# Where to buy Stanhopea?



## linsoo (Jul 15, 2010)

Hi there
I am new to this forum. Does anyone know where I can buy a Stanhope in Ontario, Canada?
I Live in Orangeville.
Linsoo


----------



## nikv (Jul 15, 2010)

Hi!

Tropical Orchid Farm has a large selection of Stanhopeas. They are located on the island of Maui in the Hawaiian Islands. I checked their website and they do ship internationally. Here is a link:

http://www.tropicalorchidfarm.com/

I have purchased lots of Stanhopeas and other species from them over the years and will not hesitate to recommend them.

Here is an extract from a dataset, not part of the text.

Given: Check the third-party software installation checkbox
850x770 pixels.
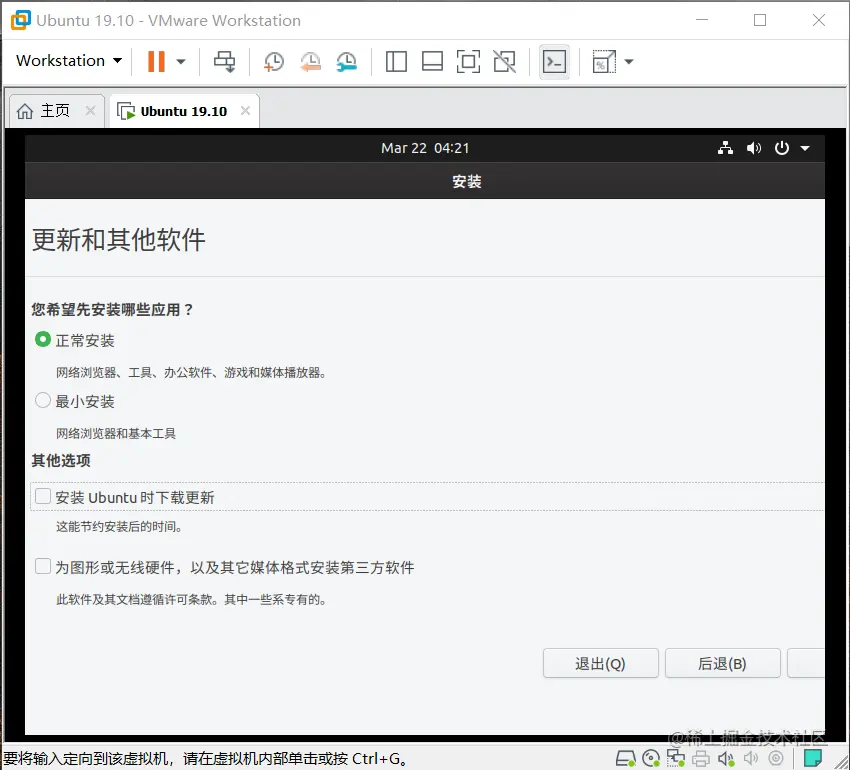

If you're looking for a particular species and don't see it offered, send an email to Jeff or Kathy. They could very well have it available.

Best Regards,
Nik


----------



## linsoo (Jul 15, 2010)

*STanhopea*

Thank you Nik for your quick reply. I will go on that site and have a look.
Linsoo


----------



## Kevin (Jul 15, 2010)

linsoo said:


> Hi there
> I am new to this forum. Does anyone know where I can buy a Stanhope in Ontario, Canada?
> I Live in Orangeville.
> Linsoo



Check this link for vendors in your area. http://www.canadianorchidcongress.ca/vendors.html#ON Contact them directly to see if they have Stanhopeas. Your best bet might be Orchids in Our Tropics and Cloud's Orchids. You could try other Ontario Slippertalk members that might have an extra deivision, or try the next local show that comes around. http://www.canadianorchidcongress.ca/cocshows.html The next show in your area is in Cambridge in Sept. If Ecuagenera is there, they have a good variety.


----------



## SlipperFan (Jul 15, 2010)

Welcome to Slippertalk, linsoo!


----------



## swamprad (Jul 16, 2010)

I have recently gotten all excited about stanhopeas too, since my tigrinum bloomed!


----------



## NYEric (Jul 16, 2010)

Welcome from NYC!


----------



## linsoo (Jul 16, 2010)

*where to buy stanhopeas*

Thank you all for your replies. Hopefully over the weekend I will get some time to tell you a little about myself and spend some time on the forum.
Thanks again.
Linsoo


----------



## John M (Jul 16, 2010)

Welcome from Hamilton, Linsoo!


----------